Records for processing:
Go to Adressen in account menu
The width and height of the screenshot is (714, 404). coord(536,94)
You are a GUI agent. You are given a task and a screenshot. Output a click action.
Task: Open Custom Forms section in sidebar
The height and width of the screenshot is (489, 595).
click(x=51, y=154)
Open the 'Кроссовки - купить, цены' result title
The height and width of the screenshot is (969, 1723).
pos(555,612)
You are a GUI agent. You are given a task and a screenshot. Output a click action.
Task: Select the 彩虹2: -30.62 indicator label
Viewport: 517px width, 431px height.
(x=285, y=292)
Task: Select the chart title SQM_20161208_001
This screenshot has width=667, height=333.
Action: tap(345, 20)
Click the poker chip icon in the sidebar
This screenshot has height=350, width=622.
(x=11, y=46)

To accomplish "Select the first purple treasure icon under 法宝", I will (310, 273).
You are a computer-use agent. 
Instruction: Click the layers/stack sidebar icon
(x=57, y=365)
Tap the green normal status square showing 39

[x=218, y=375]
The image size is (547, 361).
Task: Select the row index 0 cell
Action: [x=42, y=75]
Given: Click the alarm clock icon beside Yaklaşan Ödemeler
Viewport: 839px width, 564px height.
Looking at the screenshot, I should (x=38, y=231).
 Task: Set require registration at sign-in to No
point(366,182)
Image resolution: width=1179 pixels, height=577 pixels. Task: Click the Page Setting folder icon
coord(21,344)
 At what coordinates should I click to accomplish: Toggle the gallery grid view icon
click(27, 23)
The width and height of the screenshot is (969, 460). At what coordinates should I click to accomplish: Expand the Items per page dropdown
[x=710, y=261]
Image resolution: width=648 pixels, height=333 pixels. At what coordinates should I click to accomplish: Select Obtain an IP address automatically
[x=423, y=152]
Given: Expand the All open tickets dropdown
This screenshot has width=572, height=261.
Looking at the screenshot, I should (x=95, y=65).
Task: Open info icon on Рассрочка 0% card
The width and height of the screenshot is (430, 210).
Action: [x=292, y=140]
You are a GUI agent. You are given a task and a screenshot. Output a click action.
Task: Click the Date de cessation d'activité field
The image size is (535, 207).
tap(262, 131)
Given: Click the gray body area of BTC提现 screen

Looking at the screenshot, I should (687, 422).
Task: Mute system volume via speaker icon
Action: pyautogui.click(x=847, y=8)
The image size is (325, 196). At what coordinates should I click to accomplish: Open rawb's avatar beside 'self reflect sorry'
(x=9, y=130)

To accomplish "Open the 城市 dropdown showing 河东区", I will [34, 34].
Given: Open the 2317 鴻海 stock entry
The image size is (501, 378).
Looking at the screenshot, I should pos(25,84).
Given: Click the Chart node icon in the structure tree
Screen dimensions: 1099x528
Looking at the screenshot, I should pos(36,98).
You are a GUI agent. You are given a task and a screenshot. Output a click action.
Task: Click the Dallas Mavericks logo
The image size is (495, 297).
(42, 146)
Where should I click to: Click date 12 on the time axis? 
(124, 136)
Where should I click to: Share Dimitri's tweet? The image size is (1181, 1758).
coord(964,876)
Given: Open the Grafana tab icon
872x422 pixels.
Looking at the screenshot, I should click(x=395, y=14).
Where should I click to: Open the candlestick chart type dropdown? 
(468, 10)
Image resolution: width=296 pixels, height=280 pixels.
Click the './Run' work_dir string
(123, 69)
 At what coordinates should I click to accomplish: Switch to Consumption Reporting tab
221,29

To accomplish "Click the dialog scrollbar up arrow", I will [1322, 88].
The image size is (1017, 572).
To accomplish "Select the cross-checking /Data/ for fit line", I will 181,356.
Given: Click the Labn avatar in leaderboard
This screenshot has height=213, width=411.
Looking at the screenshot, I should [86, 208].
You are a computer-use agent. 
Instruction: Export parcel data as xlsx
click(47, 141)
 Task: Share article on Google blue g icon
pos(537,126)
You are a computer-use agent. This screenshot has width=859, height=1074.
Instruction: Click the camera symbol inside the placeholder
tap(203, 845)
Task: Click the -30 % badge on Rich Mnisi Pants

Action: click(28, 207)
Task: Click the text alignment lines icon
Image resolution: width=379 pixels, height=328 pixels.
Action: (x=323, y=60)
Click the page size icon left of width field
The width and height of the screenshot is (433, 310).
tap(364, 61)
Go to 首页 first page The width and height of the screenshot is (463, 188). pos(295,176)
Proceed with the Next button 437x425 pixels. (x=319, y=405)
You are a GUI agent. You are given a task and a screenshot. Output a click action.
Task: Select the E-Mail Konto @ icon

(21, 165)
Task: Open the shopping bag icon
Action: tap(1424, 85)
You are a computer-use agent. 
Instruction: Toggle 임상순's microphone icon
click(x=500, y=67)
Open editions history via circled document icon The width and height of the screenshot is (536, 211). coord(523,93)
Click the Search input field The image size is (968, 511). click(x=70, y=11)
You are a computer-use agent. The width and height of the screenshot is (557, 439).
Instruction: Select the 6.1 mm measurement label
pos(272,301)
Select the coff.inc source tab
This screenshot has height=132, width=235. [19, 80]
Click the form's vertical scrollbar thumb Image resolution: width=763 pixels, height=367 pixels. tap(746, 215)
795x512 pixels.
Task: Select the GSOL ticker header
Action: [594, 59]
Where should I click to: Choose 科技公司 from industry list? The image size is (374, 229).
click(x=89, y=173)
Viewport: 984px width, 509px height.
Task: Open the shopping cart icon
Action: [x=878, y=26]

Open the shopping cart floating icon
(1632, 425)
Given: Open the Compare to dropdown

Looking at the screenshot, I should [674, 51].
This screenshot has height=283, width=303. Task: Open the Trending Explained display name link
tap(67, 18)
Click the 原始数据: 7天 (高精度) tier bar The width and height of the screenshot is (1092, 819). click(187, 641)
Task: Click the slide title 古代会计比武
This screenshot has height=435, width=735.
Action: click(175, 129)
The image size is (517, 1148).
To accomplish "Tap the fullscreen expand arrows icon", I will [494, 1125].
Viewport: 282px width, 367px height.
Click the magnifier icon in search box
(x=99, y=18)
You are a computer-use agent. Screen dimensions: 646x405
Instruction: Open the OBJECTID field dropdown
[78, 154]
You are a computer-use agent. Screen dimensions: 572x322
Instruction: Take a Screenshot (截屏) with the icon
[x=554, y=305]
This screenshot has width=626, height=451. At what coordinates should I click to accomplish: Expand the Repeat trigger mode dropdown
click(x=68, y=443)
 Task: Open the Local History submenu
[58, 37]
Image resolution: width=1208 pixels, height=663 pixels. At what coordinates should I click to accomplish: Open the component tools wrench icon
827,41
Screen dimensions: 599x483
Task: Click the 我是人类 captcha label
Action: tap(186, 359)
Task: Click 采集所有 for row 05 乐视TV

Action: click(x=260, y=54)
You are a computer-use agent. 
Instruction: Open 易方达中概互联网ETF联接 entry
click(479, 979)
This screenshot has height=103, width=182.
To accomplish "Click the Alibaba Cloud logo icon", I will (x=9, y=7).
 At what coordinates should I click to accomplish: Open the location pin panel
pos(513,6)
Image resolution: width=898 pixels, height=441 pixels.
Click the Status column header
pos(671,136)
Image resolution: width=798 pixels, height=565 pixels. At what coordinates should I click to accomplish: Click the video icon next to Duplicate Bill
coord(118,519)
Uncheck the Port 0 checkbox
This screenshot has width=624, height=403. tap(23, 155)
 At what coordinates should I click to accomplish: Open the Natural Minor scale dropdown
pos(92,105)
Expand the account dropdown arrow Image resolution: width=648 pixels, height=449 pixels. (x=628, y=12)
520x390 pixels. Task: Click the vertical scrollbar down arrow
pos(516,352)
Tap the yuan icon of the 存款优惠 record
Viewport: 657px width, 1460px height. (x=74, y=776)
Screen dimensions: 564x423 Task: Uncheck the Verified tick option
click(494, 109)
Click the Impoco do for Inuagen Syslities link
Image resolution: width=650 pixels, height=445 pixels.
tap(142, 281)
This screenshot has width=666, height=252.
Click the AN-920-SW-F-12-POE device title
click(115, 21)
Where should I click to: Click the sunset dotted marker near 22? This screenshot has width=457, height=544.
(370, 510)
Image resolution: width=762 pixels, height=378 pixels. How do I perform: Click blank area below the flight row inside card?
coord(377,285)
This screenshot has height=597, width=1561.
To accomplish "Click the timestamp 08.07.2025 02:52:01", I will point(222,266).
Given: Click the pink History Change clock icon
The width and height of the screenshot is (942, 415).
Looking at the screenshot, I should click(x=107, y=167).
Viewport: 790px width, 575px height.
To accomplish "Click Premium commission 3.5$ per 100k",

Work instructions: Filter the entries above and return only the lines holding "clock".

Answer space:
Given: Click the alarm clock icon beside Yaklaşan Ödemeler
Given: Click the pink History Change clock icon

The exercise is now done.